Doppler radar can determine the radial speed of moving targets. Speed cameras and laser guns can, from a fixed position, catch drivers violating the speed limit. Photograph: Cyril Byrne

We have all noticed how the horn of a speeding car changes as it approaches: each wave-peak is emitted from a closer point, so the wave is “squeezed” and the pitch increases. As the car recedes, the reverse effect stretches the wave, making it sound lower. The changing pitch of the note is called the Doppler effect. It is found in many contexts and is remarkably useful.
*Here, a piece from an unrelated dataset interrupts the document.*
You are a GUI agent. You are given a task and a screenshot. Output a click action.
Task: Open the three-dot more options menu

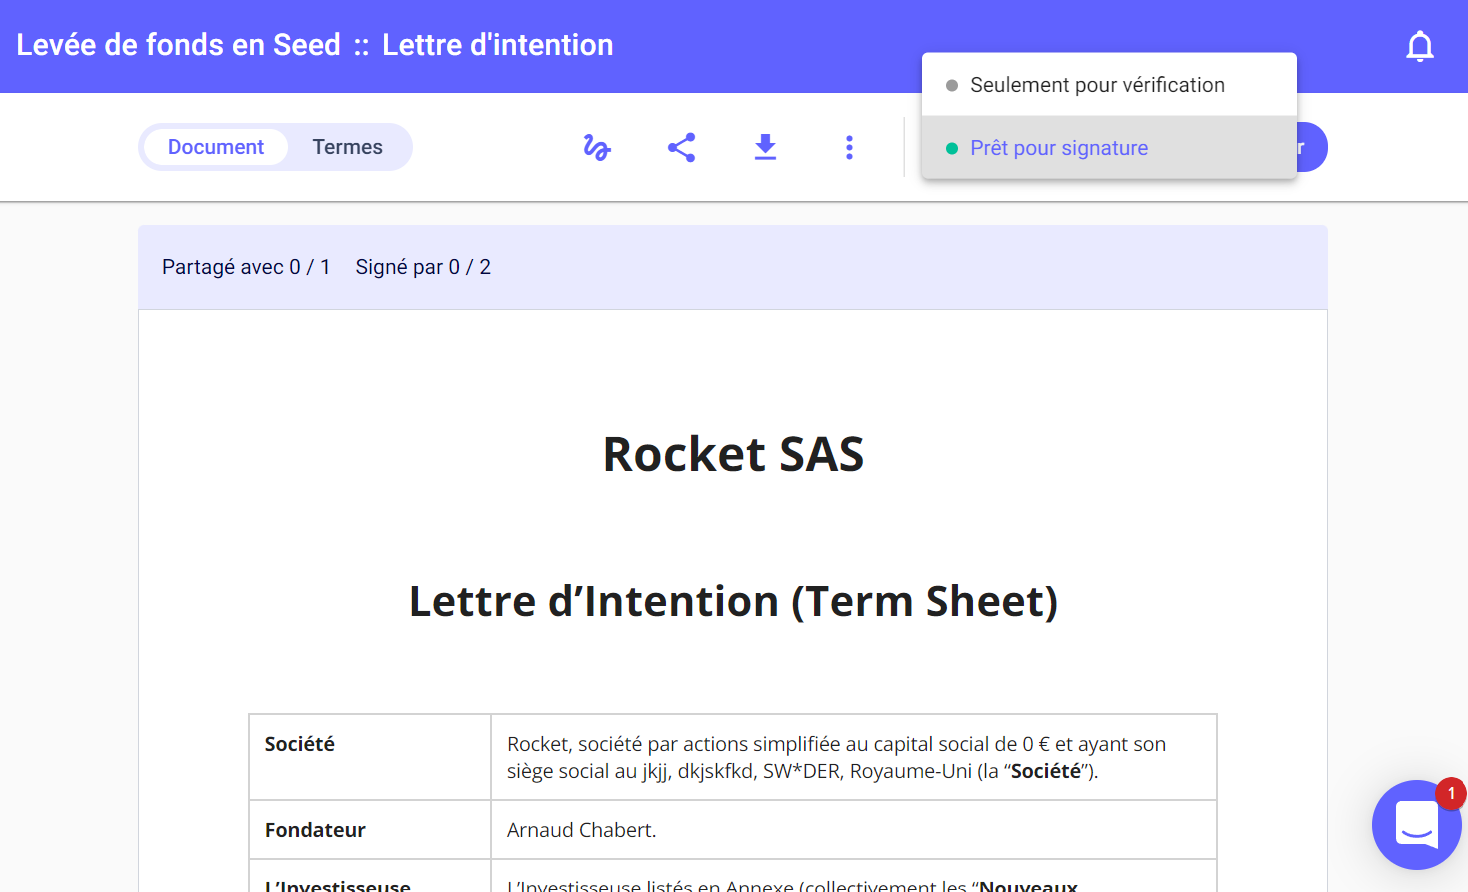pyautogui.click(x=849, y=148)

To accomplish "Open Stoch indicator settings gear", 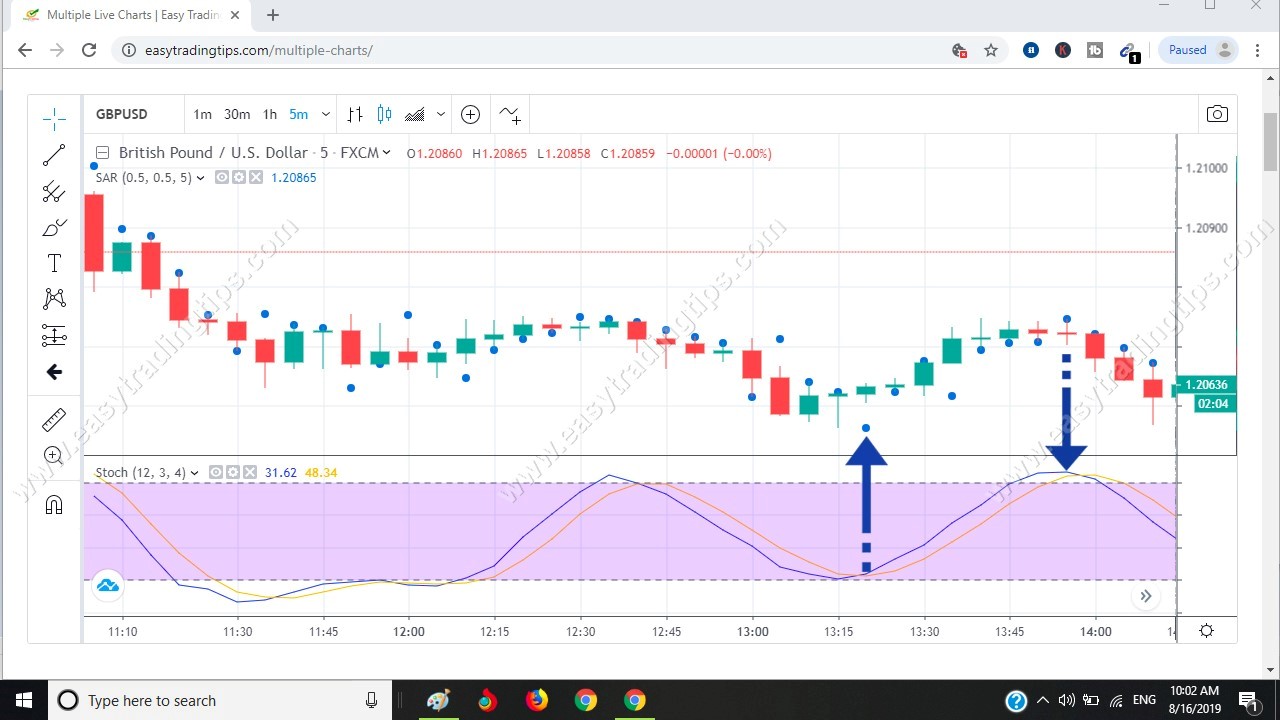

In a binary system, two stars spin around each other. If the plane of rotation is edge-on, an observer sees one star approaching while the other recedes. Supposing both stars emit similar light. Then light from the approaching star is shifted towards the blue end of the spectrum, and light from the receding one has a red shift. After a half-revolution the stars change places, and the colour changes are switched. Christian Doppler explained this in an 1842 publication, On the Coloured Light of the Binary Stars.

A few years later, the Dutch meteorologist impressively named Christophorus Henricus Diedericus Buys Ballot confirmed the same effect for sound waves. Buys Ballot is better known for his law relating atmospheric pressure and wind direction, one formulation of which is “stand with your back to the wind; if low pressure is to your left, you are in the northern hemisphere”.

There are numerous practical applications of the Doppler effect. Doppler radar, of great value in both civilian and military aviation, can determine the radial speed of moving targets. Speed cameras and laser guns can, from a fixed position, catch drivers violating the speed limit.

READ MORE

With Puma equipment, moving Garda cars can detect speeding drivers. Sonar devices are radars using sound waves instead of radio waves. A sonar current profiler measures the speed of currents in rivers and the ocean by detecting the Doppler effect on sound waves scattered from particles in the water. Sodar, which stands for sound detection and ranging, and which measures wind speeds, works on similar physical principles.

Vascular Doppler ultrasonography helps determine anomalies in the circulatory system. I recently had my carotid arteries checked out by an ultrasound scan, which allows for assessment of carotid arterial blood flow. Flow speed increases in areas of vascular narrowing or blockage within an artery. The sonograph display visualises it in red or blue to distinguish the rate and direction of flow.

The Doppler frequency shift is invaluable in astronomy. The light emitted from stars is in discrete spectral lines and the effect causes small but detectable shifts in these lines (see illustration). This can tell us how fast stars and galaxies are approaching or receding from us, distinguish close binary systems from single stars and detect exoplanets, which are planets rotating around other stars.

Satellites travel at high speed, with rapidly changing direction, and the effect of Doppler shifting can be large. This has to be compensated by continuously changing the transmission frequency. Another application of Doppler is in weather radar, where clouds and frontal systems are displayed in different colours to indicate their movements. This is invaluable for short-range weather forecasting or nowcasting.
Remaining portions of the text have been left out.